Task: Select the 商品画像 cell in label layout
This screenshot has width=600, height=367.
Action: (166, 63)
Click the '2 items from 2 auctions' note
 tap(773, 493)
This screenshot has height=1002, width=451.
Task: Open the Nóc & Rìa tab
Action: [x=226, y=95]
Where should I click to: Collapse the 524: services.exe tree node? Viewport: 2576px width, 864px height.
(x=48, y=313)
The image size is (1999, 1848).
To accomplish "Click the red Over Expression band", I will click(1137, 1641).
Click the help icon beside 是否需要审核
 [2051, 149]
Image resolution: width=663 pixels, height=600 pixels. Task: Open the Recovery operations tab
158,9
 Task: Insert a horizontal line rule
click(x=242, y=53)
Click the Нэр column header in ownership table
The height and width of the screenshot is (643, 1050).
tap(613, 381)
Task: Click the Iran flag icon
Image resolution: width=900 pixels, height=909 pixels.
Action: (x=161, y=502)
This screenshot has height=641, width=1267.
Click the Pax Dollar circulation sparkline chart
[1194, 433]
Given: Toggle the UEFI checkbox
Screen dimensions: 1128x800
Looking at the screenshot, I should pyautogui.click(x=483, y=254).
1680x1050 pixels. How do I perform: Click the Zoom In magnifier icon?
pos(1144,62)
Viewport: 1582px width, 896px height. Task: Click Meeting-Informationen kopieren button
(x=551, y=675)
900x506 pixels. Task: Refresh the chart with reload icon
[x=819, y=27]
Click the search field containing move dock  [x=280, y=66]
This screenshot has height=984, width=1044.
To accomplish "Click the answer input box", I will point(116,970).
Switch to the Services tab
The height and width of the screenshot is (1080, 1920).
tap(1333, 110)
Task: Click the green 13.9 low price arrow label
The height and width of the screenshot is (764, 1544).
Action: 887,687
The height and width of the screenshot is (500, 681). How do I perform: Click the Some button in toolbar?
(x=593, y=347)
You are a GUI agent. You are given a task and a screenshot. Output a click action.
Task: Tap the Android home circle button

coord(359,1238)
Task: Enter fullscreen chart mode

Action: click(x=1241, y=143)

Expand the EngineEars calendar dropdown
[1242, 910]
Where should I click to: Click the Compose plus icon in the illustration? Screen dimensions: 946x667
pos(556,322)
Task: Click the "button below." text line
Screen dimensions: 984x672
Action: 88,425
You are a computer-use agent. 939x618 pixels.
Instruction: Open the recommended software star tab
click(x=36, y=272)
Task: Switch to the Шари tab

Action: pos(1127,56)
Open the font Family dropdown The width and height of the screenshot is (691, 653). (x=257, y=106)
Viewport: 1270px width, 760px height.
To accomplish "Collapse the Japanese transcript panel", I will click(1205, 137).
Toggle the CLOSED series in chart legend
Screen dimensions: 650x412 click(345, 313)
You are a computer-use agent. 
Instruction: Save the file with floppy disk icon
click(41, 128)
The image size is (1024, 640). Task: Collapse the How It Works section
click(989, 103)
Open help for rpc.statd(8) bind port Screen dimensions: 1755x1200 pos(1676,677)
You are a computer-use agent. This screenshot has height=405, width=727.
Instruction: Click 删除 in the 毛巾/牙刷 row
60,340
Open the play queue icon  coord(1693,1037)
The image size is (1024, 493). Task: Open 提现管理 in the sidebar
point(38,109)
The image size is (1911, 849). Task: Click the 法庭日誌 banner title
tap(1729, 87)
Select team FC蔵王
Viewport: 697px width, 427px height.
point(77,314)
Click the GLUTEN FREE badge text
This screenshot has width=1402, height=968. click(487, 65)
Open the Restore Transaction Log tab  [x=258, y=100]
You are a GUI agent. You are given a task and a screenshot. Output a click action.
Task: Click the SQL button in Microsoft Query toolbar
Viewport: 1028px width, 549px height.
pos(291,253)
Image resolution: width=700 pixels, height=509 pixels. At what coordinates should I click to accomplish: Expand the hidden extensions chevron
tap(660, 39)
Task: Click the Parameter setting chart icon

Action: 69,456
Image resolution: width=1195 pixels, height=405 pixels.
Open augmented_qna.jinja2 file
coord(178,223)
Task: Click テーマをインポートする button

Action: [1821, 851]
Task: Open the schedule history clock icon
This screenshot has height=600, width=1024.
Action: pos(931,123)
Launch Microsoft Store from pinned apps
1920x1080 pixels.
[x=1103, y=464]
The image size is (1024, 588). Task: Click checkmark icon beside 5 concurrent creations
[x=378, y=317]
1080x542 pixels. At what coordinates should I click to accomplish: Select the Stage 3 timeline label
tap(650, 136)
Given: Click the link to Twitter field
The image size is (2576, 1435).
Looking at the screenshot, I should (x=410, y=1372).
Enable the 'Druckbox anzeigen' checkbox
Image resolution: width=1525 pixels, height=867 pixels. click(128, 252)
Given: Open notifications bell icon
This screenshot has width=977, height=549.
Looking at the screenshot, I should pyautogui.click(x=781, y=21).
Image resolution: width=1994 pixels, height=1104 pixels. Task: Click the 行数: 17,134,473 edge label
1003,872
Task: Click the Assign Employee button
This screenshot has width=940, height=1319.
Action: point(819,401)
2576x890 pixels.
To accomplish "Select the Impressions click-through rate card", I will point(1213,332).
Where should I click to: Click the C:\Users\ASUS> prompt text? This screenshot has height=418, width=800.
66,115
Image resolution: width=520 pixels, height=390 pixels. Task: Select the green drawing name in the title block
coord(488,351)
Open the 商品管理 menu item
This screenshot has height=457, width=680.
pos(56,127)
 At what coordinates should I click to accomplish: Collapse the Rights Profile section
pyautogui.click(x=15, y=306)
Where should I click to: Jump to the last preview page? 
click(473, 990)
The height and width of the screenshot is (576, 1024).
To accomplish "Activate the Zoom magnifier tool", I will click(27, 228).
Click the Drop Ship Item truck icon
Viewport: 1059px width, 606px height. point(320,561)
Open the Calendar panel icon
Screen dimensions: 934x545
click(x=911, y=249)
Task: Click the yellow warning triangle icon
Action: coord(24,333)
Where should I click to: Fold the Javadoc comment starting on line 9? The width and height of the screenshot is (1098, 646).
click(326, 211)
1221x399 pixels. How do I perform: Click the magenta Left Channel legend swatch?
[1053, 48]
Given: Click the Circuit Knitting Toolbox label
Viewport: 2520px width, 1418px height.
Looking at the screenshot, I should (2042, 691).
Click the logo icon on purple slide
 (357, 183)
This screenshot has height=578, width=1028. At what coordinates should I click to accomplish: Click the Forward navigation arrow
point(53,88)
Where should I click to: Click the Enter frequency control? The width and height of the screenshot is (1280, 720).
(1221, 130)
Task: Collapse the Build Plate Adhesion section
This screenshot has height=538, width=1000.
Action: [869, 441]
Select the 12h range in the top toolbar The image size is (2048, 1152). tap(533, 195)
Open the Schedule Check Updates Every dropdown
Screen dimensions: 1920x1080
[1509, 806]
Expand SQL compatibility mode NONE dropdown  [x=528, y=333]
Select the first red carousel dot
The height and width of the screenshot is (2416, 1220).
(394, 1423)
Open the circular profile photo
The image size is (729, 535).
·····
Instruction
Rewrite every one of the rows above as a numbered list, leaving out any blank lines.

Task output
1. Task: Select the 商品画像 cell in label layout
2. This screenshot has width=600, height=367.
3. Action: (166, 63)
4. Click the '2 items from 2 auctions' note
5.  tap(773, 493)
6. This screenshot has height=1002, width=451.
7. Task: Open the Nóc & Rìa tab
8. Action: [x=226, y=95]
9. Where should I click to: Collapse the 524: services.exe tree node? Viewport: 2576px width, 864px height.
10. (x=48, y=313)
11. The image size is (1999, 1848).
12. To accomplish "Click the red Over Expression band", I will click(1137, 1641).
13. Click the help icon beside 是否需要审核
14.  [2051, 149]
15. Image resolution: width=663 pixels, height=600 pixels. Task: Open the Recovery operations tab
16. 158,9
17.  Task: Insert a horizontal line rule
18. click(x=242, y=53)
19. Click the Нэр column header in ownership table
20. The height and width of the screenshot is (643, 1050).
21. tap(613, 381)
22. Task: Click the Iran flag icon
23. Image resolution: width=900 pixels, height=909 pixels.
24. Action: (x=161, y=502)
25. This screenshot has height=641, width=1267.
26. Click the Pax Dollar circulation sparkline chart
27. [1194, 433]
28. Given: Toggle the UEFI checkbox
29. Screen dimensions: 1128x800
30. Looking at the screenshot, I should pyautogui.click(x=483, y=254).
31. 1680x1050 pixels. How do I perform: Click the Zoom In magnifier icon?
32. pos(1144,62)
33. Viewport: 1582px width, 896px height. Task: Click Meeting-Informationen kopieren button
34. (x=551, y=675)
35. 900x506 pixels. Task: Refresh the chart with reload icon
36. [x=819, y=27]
37. Click the search field containing move dock  [x=280, y=66]
38. This screenshot has height=984, width=1044.
39. To accomplish "Click the answer input box", I will point(116,970).
40. Switch to the Services tab
41. The height and width of the screenshot is (1080, 1920).
42. tap(1333, 110)
43. Task: Click the green 13.9 low price arrow label
44. The height and width of the screenshot is (764, 1544).
45. Action: 887,687
46. The height and width of the screenshot is (500, 681). How do I perform: Click the Some button in toolbar?
47. (x=593, y=347)
48. You are a GUI agent. You are given a task and a screenshot. Output a click action.
49. Task: Tap the Android home circle button
50. coord(359,1238)
51. Task: Enter fullscreen chart mode
52. Action: click(x=1241, y=143)
53. Expand the EngineEars calendar dropdown
54. [1242, 910]
55. Where should I click to: Click the Compose plus icon in the illustration? Screen dimensions: 946x667
56. pos(556,322)
57. Task: Click the "button below." text line
58. Screen dimensions: 984x672
59. Action: 88,425
60. You are a computer-use agent. 939x618 pixels.
61. Instruction: Open the recommended software star tab
62. click(x=36, y=272)
63. Task: Switch to the Шари tab
64. Action: pos(1127,56)
65. Open the font Family dropdown The width and height of the screenshot is (691, 653). (x=257, y=106)
66. Viewport: 1270px width, 760px height.
67. To accomplish "Collapse the Japanese transcript panel", I will click(1205, 137).
68. Toggle the CLOSED series in chart legend
69. Screen dimensions: 650x412 click(345, 313)
70. You are a computer-use agent. 
71. Instruction: Save the file with floppy disk icon
72. click(41, 128)
73. The image size is (1024, 640). Task: Collapse the How It Works section
74. click(989, 103)
75. Open help for rpc.statd(8) bind port Screen dimensions: 1755x1200 pos(1676,677)
76. You are a computer-use agent. This screenshot has height=405, width=727.
77. Instruction: Click 删除 in the 毛巾/牙刷 row
78. 60,340
79. Open the play queue icon  coord(1693,1037)
80. The image size is (1024, 493). Task: Open 提现管理 in the sidebar
81. point(38,109)
82. The image size is (1911, 849). Task: Click the 法庭日誌 banner title
83. tap(1729, 87)
84. Select team FC蔵王
85. Viewport: 697px width, 427px height.
86. point(77,314)
87. Click the GLUTEN FREE badge text
88. This screenshot has width=1402, height=968. click(487, 65)
89. Open the Restore Transaction Log tab  [x=258, y=100]
90. You are a GUI agent. You are given a task and a screenshot. Output a click action.
91. Task: Click the SQL button in Microsoft Query toolbar
92. Viewport: 1028px width, 549px height.
93. pos(291,253)
94. Image resolution: width=700 pixels, height=509 pixels. At what coordinates should I click to accomplish: Expand the hidden extensions chevron
95. tap(660, 39)
96. Task: Click the Parameter setting chart icon
97. Action: 69,456
98. Image resolution: width=1195 pixels, height=405 pixels.
99. Open augmented_qna.jinja2 file
100. coord(178,223)
101. Task: Click テーマをインポートする button
102. Action: [1821, 851]
103. Task: Open the schedule history clock icon
104. This screenshot has height=600, width=1024.
105. Action: pos(931,123)
106. Launch Microsoft Store from pinned apps
107. 1920x1080 pixels.
108. [x=1103, y=464]
109. The image size is (1024, 588). Task: Click checkmark icon beside 5 concurrent creations
110. [x=378, y=317]
111. 1080x542 pixels. At what coordinates should I click to accomplish: Select the Stage 3 timeline label
112. tap(650, 136)
113. Given: Click the link to Twitter field
114. The image size is (2576, 1435).
115. Looking at the screenshot, I should (x=410, y=1372).
116. Enable the 'Druckbox anzeigen' checkbox
117. Image resolution: width=1525 pixels, height=867 pixels. click(128, 252)
118. Given: Open notifications bell icon
119. This screenshot has width=977, height=549.
120. Looking at the screenshot, I should pyautogui.click(x=781, y=21).
121. Image resolution: width=1994 pixels, height=1104 pixels. Task: Click the 行数: 17,134,473 edge label
122. 1003,872
123. Task: Click the Assign Employee button
124. This screenshot has width=940, height=1319.
125. Action: point(819,401)
126. 2576x890 pixels.
127. To accomplish "Select the Impressions click-through rate card", I will point(1213,332).
128. Where should I click to: Click the C:\Users\ASUS> prompt text? This screenshot has height=418, width=800.
129. 66,115
130. Image resolution: width=520 pixels, height=390 pixels. Task: Select the green drawing name in the title block
131. coord(488,351)
132. Open the 商品管理 menu item
133. This screenshot has height=457, width=680.
134. pos(56,127)
135.  At what coordinates should I click to accomplish: Collapse the Rights Profile section
136. pyautogui.click(x=15, y=306)
137. Where should I click to: Jump to the last preview page? 
138. click(473, 990)
139. The height and width of the screenshot is (576, 1024).
140. To accomplish "Activate the Zoom magnifier tool", I will click(27, 228).
141. Click the Drop Ship Item truck icon
142. Viewport: 1059px width, 606px height. point(320,561)
143. Open the Calendar panel icon
144. Screen dimensions: 934x545
145. click(x=911, y=249)
146. Task: Click the yellow warning triangle icon
147. Action: coord(24,333)
148. Where should I click to: Fold the Javadoc comment starting on line 9? The width and height of the screenshot is (1098, 646).
149. click(326, 211)
150. 1221x399 pixels. How do I perform: Click the magenta Left Channel legend swatch?
151. [1053, 48]
152. Given: Click the Circuit Knitting Toolbox label
153. Viewport: 2520px width, 1418px height.
154. Looking at the screenshot, I should (2042, 691).
155. Click the logo icon on purple slide
156.  (357, 183)
157. This screenshot has height=578, width=1028. At what coordinates should I click to accomplish: Click the Forward navigation arrow
158. point(53,88)
159. Where should I click to: Click the Enter frequency control? The width and height of the screenshot is (1280, 720).
160. (1221, 130)
161. Task: Collapse the Build Plate Adhesion section
162. This screenshot has height=538, width=1000.
163. Action: [869, 441]
164. Select the 12h range in the top toolbar The image size is (2048, 1152). tap(533, 195)
165. Open the Schedule Check Updates Every dropdown
166. Screen dimensions: 1920x1080
167. [1509, 806]
168. Expand SQL compatibility mode NONE dropdown  [x=528, y=333]
169. Select the first red carousel dot
170. The height and width of the screenshot is (2416, 1220).
171. (394, 1423)
172. Open the circular profile photo
173. The image size is (729, 535).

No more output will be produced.